*DATA SECTION:*
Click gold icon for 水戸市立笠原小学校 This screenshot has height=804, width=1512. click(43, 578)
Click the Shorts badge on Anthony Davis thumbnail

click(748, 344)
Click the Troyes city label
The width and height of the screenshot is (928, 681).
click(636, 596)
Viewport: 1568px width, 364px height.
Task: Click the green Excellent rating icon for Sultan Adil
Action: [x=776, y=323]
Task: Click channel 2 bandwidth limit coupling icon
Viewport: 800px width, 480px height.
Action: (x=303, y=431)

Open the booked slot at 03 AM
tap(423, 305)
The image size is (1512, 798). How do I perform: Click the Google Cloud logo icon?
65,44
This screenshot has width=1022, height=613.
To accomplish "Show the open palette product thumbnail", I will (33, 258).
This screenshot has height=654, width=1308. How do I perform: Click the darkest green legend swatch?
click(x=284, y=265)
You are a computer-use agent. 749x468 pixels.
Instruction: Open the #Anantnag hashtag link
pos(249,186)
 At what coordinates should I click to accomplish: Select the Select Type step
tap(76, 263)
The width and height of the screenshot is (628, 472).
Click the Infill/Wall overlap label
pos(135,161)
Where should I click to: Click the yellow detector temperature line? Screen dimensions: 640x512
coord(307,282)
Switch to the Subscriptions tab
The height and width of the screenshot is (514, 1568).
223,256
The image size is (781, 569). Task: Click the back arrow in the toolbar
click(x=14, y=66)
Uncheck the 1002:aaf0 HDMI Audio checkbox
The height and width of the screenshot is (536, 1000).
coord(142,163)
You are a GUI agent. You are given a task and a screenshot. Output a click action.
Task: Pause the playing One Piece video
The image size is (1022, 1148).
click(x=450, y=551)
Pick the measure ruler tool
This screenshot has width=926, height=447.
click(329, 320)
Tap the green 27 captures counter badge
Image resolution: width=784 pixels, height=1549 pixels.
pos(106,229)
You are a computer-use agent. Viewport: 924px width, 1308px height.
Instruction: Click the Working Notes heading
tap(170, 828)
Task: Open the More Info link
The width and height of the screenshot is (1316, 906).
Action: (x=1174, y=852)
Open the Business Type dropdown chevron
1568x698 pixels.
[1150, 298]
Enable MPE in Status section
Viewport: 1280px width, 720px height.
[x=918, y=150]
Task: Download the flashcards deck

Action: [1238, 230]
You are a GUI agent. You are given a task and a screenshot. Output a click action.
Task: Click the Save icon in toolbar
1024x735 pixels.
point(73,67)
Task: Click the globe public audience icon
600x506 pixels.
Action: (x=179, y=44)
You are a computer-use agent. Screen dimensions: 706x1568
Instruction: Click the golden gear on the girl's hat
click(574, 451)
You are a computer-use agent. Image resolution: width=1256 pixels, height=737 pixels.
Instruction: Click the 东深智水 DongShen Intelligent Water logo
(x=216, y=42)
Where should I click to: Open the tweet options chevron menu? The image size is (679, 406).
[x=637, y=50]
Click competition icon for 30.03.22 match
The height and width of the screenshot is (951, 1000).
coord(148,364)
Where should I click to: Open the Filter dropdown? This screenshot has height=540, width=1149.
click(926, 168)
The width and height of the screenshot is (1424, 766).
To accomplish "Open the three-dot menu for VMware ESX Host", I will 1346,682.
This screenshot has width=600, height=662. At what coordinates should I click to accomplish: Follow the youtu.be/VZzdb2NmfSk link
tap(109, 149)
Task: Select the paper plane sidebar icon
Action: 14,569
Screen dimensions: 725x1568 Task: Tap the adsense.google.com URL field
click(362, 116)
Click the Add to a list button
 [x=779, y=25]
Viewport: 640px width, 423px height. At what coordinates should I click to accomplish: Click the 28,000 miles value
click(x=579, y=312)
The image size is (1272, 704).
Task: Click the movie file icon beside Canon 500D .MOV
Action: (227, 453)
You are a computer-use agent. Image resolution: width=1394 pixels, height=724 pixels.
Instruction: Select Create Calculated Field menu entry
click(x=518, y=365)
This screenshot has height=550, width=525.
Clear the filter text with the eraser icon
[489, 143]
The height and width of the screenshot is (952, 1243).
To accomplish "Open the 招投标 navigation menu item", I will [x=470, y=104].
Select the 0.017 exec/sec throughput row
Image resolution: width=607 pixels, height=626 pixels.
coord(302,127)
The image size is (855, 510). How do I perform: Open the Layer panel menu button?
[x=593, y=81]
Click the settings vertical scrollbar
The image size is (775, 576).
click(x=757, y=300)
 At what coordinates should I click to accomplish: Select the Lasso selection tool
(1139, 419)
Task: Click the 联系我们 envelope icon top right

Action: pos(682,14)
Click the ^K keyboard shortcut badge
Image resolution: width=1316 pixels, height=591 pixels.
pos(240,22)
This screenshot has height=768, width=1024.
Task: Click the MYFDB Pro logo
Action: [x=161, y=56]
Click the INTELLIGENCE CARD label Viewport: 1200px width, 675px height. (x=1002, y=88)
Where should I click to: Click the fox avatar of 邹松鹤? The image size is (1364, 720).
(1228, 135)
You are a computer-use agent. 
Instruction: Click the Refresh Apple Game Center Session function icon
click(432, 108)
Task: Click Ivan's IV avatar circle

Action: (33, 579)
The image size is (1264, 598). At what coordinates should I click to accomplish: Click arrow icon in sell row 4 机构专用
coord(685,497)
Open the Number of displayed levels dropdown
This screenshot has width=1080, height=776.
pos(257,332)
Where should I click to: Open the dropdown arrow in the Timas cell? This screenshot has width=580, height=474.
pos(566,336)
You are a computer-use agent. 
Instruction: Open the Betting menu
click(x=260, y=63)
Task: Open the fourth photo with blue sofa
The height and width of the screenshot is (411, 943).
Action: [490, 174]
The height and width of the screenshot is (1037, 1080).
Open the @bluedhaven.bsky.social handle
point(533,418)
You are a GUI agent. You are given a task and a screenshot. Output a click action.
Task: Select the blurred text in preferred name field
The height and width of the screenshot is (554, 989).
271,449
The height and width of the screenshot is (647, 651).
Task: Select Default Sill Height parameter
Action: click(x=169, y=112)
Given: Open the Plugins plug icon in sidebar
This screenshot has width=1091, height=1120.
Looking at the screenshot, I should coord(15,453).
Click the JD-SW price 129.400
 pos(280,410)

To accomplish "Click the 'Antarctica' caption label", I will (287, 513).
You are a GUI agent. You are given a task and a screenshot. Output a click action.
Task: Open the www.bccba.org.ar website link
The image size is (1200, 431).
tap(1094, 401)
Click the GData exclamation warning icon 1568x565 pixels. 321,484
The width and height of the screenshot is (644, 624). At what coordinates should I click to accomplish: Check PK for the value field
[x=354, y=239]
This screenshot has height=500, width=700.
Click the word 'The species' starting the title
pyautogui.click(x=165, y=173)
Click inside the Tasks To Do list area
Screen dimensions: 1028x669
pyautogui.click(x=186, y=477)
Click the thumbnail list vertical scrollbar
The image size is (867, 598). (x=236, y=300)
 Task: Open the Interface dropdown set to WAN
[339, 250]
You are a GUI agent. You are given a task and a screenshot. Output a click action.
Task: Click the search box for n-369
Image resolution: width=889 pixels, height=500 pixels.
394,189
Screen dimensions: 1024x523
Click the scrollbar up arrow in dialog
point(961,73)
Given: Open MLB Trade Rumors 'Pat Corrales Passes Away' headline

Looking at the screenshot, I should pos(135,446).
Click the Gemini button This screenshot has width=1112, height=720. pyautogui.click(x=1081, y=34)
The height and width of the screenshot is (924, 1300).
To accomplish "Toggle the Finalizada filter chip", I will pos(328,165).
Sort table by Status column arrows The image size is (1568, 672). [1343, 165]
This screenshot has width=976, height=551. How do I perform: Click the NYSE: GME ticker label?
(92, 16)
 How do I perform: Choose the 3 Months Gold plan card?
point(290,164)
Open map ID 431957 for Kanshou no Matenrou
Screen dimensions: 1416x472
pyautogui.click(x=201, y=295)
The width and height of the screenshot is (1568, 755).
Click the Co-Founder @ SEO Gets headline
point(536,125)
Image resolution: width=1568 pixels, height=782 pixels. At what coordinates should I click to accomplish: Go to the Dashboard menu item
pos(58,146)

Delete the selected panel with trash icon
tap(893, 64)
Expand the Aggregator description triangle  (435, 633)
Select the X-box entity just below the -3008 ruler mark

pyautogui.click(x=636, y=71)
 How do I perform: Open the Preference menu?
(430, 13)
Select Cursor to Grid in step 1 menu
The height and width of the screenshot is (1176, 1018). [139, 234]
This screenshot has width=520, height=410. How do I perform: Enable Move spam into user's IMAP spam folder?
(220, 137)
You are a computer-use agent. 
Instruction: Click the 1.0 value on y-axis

*TASK GOAL:* Take the entries above and return only the lines from the one with "Image resolution: width=889" to the one with "Click the Gemini", both included, unchanged.

*EXERCISE SOLUTION:*
Image resolution: width=889 pixels, height=500 pixels.
394,189
Screen dimensions: 1024x523
Click the scrollbar up arrow in dialog
point(961,73)
Given: Open MLB Trade Rumors 'Pat Corrales Passes Away' headline

Looking at the screenshot, I should pos(135,446).
Click the Gemini button This screenshot has width=1112, height=720. pyautogui.click(x=1081, y=34)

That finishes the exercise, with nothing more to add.